I may have more to say on individual Dark Forests in the future. For now, I just want to present this as a model to keep in your back pocket and see where it's useful.
The problem with Dark Forest theory is that, in the absence of FTL detection/communication, it requires a very high density and absurdly high proportion of hiding civilizations. Without that, expansionary civilizations dominate. The only known civilization, us, is expansionary for reasons that don't seem path-determinant, so it seems unlikely that the preconditions for Dark Forest theory exist.
To explain:
Hiders have limited space and mass-energy to work with. An expansionary civilization, once in its technological phase, can spread to thousands of star systems in mere thousands of years and become unstoppable by hiders. So, hiders need to kill expansionists before that happens. But if they're going to hide in their home system, they can't detect anything faster than FTL! So you need murderous hiding civs within at least a thousand light years of every single habitable planet in the galaxy, all of which need to have evolved before any expansionary civs in the area. This is improbable unless basically every civ is a murderous hider. The fact that the only known civ is not a murderous hider, for generalizable reasons, is thus evidence against the Dark Forest theory.
Potential objections:
Still governed by FTL, expansionary civ would become overwhelmingly strong before probes reported back.

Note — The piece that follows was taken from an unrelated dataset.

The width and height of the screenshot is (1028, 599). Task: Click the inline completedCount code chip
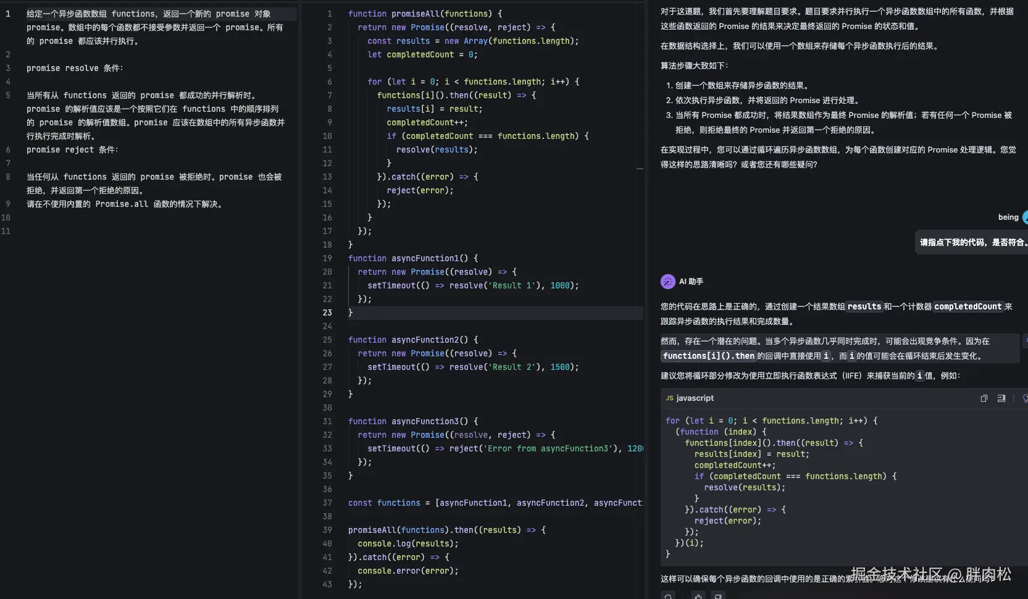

If the probes succeed in killing everything in the galaxy before they reach the stars, you didn't need to hide in the first place. (Also, note that hiding is a failed strategy for everyone else in this scenario, you can't do anything about a killer probe when you're the equivalent of the Han dynasty. Or the equivalent of a dinosaur.) If the probes fail, the civ they failed against will have no reason to hide, having been already discovered, and so will expand and dominate.
Conceivable, but I'd rather be the expansionary civs here?
I think this is the strongest objection. If, for example, a hider civ could send out a few ships that can travel at a higher percentage of lightspeed than anything the expansionary civ can do, and those ships can detonate stars or something, and catching up to this tech would take millions of years, then just a few ships could track down and obliterate the expansionary civ within thousands/tens of thousands of years and win.
The problem is that the "hider civ evolved substantially earlier" part has to be true everywhere in the galaxy, or else somewhere an expansionary civilization wins and then snowballs with their resource advantages - this comes back to the "very high density and absurdly high proportion of hiding civilizations" requirement. The hiding civs have to always be the oldest whenever they meet an expansionary civ, and older to a degree that the expansionary civ's likely several orders of magnitude more resources and population doesn't counteract the age difference.